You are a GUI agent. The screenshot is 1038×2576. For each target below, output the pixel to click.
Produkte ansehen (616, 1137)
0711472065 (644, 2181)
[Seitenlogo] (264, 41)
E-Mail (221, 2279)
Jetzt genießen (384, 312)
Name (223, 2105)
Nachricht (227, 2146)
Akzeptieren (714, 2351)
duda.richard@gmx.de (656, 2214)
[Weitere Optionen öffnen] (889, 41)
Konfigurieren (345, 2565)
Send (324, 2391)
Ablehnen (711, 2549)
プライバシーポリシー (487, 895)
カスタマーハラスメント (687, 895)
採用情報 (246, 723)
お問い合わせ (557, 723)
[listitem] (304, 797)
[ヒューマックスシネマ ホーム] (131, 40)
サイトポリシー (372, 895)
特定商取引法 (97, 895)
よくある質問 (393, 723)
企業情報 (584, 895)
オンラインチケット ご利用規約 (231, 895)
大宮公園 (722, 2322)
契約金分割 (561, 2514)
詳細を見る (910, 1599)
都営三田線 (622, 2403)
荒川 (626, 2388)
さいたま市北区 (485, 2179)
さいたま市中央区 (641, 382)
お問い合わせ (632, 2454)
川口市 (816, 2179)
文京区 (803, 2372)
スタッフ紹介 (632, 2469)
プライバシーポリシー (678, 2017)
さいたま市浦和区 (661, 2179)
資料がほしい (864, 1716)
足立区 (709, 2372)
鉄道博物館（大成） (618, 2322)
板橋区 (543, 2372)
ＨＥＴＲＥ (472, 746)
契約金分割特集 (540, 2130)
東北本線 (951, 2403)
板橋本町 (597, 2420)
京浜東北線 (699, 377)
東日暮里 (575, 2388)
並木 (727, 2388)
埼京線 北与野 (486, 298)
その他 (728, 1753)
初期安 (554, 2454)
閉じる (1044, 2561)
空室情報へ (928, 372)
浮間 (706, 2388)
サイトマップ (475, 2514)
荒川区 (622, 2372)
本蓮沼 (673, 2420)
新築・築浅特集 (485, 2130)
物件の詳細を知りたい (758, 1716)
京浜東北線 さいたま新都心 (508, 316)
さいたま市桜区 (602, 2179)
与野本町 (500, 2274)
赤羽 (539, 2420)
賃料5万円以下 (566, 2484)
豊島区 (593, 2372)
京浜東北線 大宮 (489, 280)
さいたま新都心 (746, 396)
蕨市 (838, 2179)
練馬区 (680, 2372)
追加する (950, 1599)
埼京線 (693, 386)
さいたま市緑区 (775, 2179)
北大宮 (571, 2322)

EXERCISE DESCRIPTION: When you reach the end of the listing, print it again in full, exactly as given.

SOLUTION TO THE PROBLEM:
You are a GUI agent. The screenshot is 1038×2576. For each target below, output the pixel to click.
Produkte ansehen (616, 1137)
0711472065 (644, 2181)
[Seitenlogo] (264, 41)
E-Mail (221, 2279)
Jetzt genießen (384, 312)
Name (223, 2105)
Nachricht (227, 2146)
Akzeptieren (714, 2351)
duda.richard@gmx.de (656, 2214)
[Weitere Optionen öffnen] (889, 41)
Konfigurieren (345, 2565)
Send (324, 2391)
Ablehnen (711, 2549)
プライバシーポリシー (487, 895)
カスタマーハラスメント (687, 895)
採用情報 (246, 723)
お問い合わせ (557, 723)
[listitem] (304, 797)
[ヒューマックスシネマ ホーム] (131, 40)
サイトポリシー (372, 895)
特定商取引法 (97, 895)
よくある質問 (393, 723)
企業情報 (584, 895)
オンラインチケット ご利用規約 (231, 895)
大宮公園 (722, 2322)
契約金分割 (561, 2514)
詳細を見る (910, 1599)
都営三田線 (622, 2403)
荒川 (626, 2388)
さいたま市北区 (485, 2179)
さいたま市中央区 (641, 382)
お問い合わせ (632, 2454)
川口市 (816, 2179)
文京区 (803, 2372)
スタッフ紹介 (632, 2469)
プライバシーポリシー (678, 2017)
さいたま市浦和区 (661, 2179)
資料がほしい (864, 1716)
足立区 (709, 2372)
鉄道博物館（大成） (618, 2322)
板橋区 (543, 2372)
ＨＥＴＲＥ (472, 746)
契約金分割特集 (540, 2130)
東北本線 (951, 2403)
板橋本町 (597, 2420)
京浜東北線 (699, 377)
東日暮里 (575, 2388)
並木 (727, 2388)
埼京線 北与野 (486, 298)
その他 (728, 1753)
初期安 (554, 2454)
閉じる (1044, 2561)
空室情報へ (928, 372)
浮間 (706, 2388)
サイトマップ (475, 2514)
荒川区 (622, 2372)
本蓮沼 (673, 2420)
新築・築浅特集 (485, 2130)
物件の詳細を知りたい (758, 1716)
京浜東北線 さいたま新都心 (508, 316)
さいたま市桜区 (602, 2179)
与野本町 (500, 2274)
赤羽 (539, 2420)
賃料5万円以下 (566, 2484)
豊島区 (593, 2372)
京浜東北線 大宮 (489, 280)
さいたま新都心 (746, 396)
蕨市 (838, 2179)
練馬区 (680, 2372)
追加する (950, 1599)
埼京線 (693, 386)
さいたま市緑区 (775, 2179)
北大宮 (571, 2322)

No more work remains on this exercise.